Passage —
****************************************

The N+1 Principle: How Engineering Redundancy Became a Philosophy of Leadership
After more than two decades in technology and cloud infrastructure, one truth has never changed: quality determines everything. Whether in web hosting or high-availability cloud environments, stability and performance are never accidents; they are the results of relentless investment in reliability.
At first glance, this may sound obvious. But the deeper you go into systems design, the clearer it becomes that quality has a price, and that price is always worth paying.
A Flight That Redefined Reliability
Several years ago, I had the chance to fly aboard a Gulfstream G650, a private jet worth roughly the same as a Boeing 737, about $65 million. Its owner, an Argentinian entrepreneur and close friend, could easily have purchased a jet for a fraction of the cost. When I asked him why he chose Gulfstream, his answer was immediate:
“Because no Gulfstream customer has ever lost their life flying one.”
He was right, literally. Since the G650 entered service in 2012, more than 500 aircraft have been delivered worldwide, logging hundreds of thousands of flight hours for private, corporate, and government operators. And in all that time, no Gulfstream G650 or G650ER carrying customers or passengers has ever suffered a fatal accident.
There was, however, one tragedy during a pre-certification test flight in 2011, when four Gulfstream engineers lost their lives. That accident, though devastating, became part of the company’s evolution: it led to deeper redesigns, tighter validation systems, and redundancies that made every delivered aircraft safer.
That is the essence of real reliability, not perfection, but the discipline to build redundancy until human error can no longer destroy trust.
That flight reshaped how I saw my own industry. What Gulfstream achieved in aviation was the embodiment of something I had been building in cloud computing: the belief that reliability is not luxury, but ethics.
Translating Flight Safety Into Cloud Reliability
When I founded Wavenet, I learned early that every component, no matter how premium, eventually fails. Our first major lesson came when our world-class Cummins STAMFORD power generator, monitored exactly to manufacturer standards, refused to start during a test. The company sent two engineers, who ran diagnostics and found nothing wrong. The generator started again, but that uncertainty was unacceptable.
So I did what any Gulfstream engineer would do: I installed a second generator from a different manufacturer, achieving an N+1 redundancy. From that moment, every layer of Wavenet’s infrastructure followed the same principle: dual power feeds, triple fiber-optic backbones, redundant Cisco routers running BGP, and an emergency radio link for failover.
Every firewall operates in high-availability pairs (HA). Every storage array runs on RAID redundancy. Every server is powered by multiple hot-swap PSUs. Our datacenters are designed so that no single point of failure, not even human error, can bring them down.
Over time, we realized that this was more than an engineering pattern. It was a culture of respect for continuity. Our clients didn’t just buy uptime; they bought peace of mind. And we had a moral duty to deliver it.
From Infrastructure to Leadership
Redundancy is often misunderstood as waste. In truth, it’s humility in engineering form, a recognition that failure is inevitable but disaster is not.
That realization led me to extend the N+1 principle beyond technology. If redundancy protects networks, why not people? At Wavenet, we began designing organizational N+1: duplicating key knowledge, cross-training leaders, and ensuring that the customer experience would remain consistent even if one person, including me, was unavailable.

****************************************

Stored data —
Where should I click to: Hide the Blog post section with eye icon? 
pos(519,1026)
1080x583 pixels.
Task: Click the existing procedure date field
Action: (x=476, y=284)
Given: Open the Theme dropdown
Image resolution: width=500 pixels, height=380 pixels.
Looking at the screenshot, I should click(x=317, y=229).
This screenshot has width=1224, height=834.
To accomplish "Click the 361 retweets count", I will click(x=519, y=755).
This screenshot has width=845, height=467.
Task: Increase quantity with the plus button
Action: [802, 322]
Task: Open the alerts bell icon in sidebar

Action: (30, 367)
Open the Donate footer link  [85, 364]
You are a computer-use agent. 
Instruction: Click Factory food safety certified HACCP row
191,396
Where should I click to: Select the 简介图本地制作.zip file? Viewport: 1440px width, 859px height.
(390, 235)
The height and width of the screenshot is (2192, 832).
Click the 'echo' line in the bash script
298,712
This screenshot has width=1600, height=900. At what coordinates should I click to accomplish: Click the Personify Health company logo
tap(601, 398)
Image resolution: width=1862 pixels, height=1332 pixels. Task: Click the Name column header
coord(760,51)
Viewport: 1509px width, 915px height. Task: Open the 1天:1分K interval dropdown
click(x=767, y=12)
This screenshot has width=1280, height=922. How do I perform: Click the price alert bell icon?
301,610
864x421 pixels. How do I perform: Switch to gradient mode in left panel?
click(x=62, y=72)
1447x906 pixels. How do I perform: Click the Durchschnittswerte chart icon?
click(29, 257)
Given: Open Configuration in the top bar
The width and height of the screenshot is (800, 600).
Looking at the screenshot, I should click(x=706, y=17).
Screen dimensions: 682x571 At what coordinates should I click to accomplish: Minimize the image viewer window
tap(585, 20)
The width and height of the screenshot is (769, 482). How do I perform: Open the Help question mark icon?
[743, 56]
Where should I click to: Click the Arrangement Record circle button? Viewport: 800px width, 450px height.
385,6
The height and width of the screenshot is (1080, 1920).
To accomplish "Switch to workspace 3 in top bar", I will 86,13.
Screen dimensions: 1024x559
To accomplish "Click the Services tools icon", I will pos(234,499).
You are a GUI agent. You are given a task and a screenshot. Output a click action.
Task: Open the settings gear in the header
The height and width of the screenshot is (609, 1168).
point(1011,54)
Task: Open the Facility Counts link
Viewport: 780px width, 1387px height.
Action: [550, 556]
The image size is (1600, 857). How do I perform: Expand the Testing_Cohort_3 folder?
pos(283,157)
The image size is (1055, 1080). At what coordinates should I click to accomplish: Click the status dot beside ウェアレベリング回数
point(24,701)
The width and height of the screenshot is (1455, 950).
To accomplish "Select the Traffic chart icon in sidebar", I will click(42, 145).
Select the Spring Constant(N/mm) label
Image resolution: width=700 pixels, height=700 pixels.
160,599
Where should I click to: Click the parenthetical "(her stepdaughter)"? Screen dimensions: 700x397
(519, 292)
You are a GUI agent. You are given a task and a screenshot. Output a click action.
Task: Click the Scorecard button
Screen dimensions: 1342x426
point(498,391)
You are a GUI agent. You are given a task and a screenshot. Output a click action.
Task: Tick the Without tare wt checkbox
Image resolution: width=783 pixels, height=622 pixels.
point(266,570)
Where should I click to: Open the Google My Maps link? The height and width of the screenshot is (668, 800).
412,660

****************************************

Retype the stretch of the N+1 principle text from "A Flight That" through "a fatal accident." without altering a word or punctuation mark.

Solution to this exercise —
A Flight That Redefined Reliability
Several years ago, I had the chance to fly aboard a Gulfstream G650, a private jet worth roughly the same as a Boeing 737, about $65 million. Its owner, an Argentinian entrepreneur and close friend, could easily have purchased a jet for a fraction of the cost. When I asked him why he chose Gulfstream, his answer was immediate:
“Because no Gulfstream customer has ever lost their life flying one.”
He was right, literally. Since the G650 entered service in 2012, more than 500 aircraft have been delivered worldwide, logging hundreds of thousands of flight hours for private, corporate, and government operators. And in all that time, no Gulfstream G650 or G650ER carrying customers or passengers has ever suffered a fatal accident.